Lithium-Ionen-Batterien (Li-Ion) sind aufgrund ihrer hohen Energiedichte und langen Lebensdauer in einer Vielzahl von Anwendungen weit verbreitet, von tragbaren Elektronikgeräten bis hin zu Elektrofahrzeugen. Dennoch stellt das Phänomen des Lithium-Plating eine erhebliche Herausforderung dar. Lithium-Plating tritt auf, wenn Lithium-Ionen während des Ladevorgangs an der Anode abgeschieden werden, anstatt in die Elektrodenstruktur einzudringen. Dies kann nicht nur zu einem Verlust der Batteriekapazität führen, sondern auch Sicherheitsrisiken wie Überhitzung oder sogar Brandgefahr hervorrufen. Daher ist es wichtig, die Anfälligkeit von Li-Ionen-Zellen für dieses Phänomen zu charakterisieren, um sowohl die Lebensdauer der Batterien zu verlängern als auch die Sicherheit zu erhöhen.
Ziel dieser Studie ist es, einen standardisierten elektrischen Schnelltest zu entwickeln, der die Neigung kommerzieller Lithium-Ionen-Zellen zum Lithium-Plating charakterisiert und bewertet. Durch die Ermittlung der Betriebsgrenzen in Bezug auf Strom und Temperatur soll Verbrauchern die Auswahl geeigneter Zellen für spezifische Anwendungen erleichtert werden.
In dieser Studie wurden zwei Zelltypen untersucht: Panasonic mit einer reinen Graphitanode und Sony mit einer Graphitanode mit Siliziumanteil. Zur Charakterisierung der Zellen wurden drei Testphasen durchgeführt: ein Check-up-Test vor dem Plating, der Plating-Test selbst und ein abschließender Check-up-Test. Der Check-up-Test vor dem Plating umfasste fünf Kapazitätsmessungen und einen Pulstest. Alle Zellen wurden gemäß dem CCCV-Verfahren mit einer Stromrate von 1C geladen und mit einer Stromrate von 0,2C entladen.

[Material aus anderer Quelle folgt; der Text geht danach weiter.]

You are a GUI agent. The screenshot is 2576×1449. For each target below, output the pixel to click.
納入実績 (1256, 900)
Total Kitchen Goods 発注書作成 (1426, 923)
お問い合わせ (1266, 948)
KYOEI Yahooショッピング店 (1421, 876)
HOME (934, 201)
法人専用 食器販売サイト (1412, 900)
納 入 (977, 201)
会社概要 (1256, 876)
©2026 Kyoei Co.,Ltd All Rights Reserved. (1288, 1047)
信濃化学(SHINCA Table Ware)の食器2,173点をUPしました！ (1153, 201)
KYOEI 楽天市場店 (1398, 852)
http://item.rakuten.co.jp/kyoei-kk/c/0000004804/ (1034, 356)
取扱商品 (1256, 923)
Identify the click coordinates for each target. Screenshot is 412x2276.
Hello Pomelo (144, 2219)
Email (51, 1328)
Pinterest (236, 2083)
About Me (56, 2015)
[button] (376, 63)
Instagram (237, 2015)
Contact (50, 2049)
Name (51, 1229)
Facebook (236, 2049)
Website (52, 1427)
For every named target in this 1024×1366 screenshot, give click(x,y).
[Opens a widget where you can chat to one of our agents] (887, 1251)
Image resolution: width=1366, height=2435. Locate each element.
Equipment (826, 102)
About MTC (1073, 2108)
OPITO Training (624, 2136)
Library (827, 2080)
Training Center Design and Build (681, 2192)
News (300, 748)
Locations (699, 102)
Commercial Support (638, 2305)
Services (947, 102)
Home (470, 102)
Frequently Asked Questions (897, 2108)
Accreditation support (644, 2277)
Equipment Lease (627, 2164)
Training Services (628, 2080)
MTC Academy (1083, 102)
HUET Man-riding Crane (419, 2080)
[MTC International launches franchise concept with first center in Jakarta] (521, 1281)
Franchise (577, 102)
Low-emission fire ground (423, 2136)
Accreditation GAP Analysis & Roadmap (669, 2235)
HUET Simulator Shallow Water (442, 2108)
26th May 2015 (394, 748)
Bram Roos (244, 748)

Der Test wurde bei 25 °C durchgeführt und hatte das Ziel, Parameter wie den Innenwiderstand und die Kapazität der neuen Batterien zu ermitteln. Darüber hinaus wurde der Trend des Kapazitätsverlusts nach jedem Zyklus unter Raumtemperaturbedingungen evaluiert. Um eine konstante Temperatur zu gewährleisten, wurde ein spezieller Aluminiumblock konstruiert. Jede Zelle wurde während der Messungen in diesem Block platziert, und die Temperatur wurde mit dem PT100-Sensor während aller Messungen erfasst.
Für den Plating-Test wurden drei Temperaturen (-10 °C, -15 °C und -20 °C) sowie drei verschiedene Ladestromraten (0,5 C, 1 C und 1,5 C) gewählt. Bei jeder Testdurchführung wurden vier neue Zellen jedes Typs ausgewählt, wobei jede Kombination aus Temperatur und Strom getestet wurde. Die Zellen wurden während der Platingtests gemäß dem CCCV-Verfahren (Konstantstrom, Konstantspannung) geladen und mit einer Entladungsrate von 0,2 C im CC-Verfahren entladen.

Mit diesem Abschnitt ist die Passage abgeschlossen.